[[ Provided records open ]]

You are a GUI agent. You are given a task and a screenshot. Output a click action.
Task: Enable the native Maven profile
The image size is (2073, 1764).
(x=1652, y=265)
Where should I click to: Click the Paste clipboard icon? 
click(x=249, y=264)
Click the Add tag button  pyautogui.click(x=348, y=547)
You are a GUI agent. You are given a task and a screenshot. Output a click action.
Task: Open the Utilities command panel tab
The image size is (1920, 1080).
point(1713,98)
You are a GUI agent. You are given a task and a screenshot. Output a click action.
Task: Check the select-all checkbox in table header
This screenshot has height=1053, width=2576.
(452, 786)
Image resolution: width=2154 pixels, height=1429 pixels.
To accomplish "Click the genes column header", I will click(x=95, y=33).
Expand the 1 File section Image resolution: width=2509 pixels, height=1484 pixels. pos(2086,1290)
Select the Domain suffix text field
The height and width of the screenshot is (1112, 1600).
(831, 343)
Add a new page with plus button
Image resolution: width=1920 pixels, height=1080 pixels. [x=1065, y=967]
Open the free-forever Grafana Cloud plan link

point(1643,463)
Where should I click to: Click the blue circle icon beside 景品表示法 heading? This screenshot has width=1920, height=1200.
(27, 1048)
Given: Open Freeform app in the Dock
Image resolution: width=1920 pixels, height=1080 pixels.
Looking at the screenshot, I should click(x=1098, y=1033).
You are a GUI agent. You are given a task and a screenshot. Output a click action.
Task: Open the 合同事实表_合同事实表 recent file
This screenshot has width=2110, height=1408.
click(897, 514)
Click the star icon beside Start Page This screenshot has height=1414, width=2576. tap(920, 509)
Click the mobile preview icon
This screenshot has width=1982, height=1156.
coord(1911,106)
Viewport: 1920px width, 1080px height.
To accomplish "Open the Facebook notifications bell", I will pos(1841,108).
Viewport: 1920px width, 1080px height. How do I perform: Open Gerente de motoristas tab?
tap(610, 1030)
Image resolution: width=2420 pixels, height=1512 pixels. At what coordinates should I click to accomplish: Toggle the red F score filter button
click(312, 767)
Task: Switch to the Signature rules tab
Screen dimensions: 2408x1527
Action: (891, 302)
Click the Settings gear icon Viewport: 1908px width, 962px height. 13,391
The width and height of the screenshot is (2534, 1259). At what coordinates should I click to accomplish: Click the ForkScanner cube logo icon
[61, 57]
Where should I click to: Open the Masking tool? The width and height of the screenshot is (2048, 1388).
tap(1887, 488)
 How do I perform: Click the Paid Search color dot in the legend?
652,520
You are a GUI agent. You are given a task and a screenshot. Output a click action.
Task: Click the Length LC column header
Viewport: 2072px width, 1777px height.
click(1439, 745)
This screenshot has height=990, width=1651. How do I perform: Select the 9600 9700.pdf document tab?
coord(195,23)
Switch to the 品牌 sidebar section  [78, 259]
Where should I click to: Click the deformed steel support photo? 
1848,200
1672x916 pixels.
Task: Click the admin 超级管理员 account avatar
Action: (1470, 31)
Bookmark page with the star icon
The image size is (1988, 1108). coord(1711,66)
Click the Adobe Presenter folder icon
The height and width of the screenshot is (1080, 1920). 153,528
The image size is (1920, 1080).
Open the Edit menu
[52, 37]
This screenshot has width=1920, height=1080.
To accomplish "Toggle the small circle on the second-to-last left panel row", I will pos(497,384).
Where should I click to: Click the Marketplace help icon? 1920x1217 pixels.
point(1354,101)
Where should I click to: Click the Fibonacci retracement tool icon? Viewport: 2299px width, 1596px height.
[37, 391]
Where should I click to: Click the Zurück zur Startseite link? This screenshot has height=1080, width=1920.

[[ Provided records closed ]]

■ **Problem details**:
The expected output is every line from the material above where "section" can be found.

■ **Task answer**:
Expand the 1 File section Image resolution: width=2509 pixels, height=1484 pixels. pos(2086,1290)
Switch to the 品牌 sidebar section  [78, 259]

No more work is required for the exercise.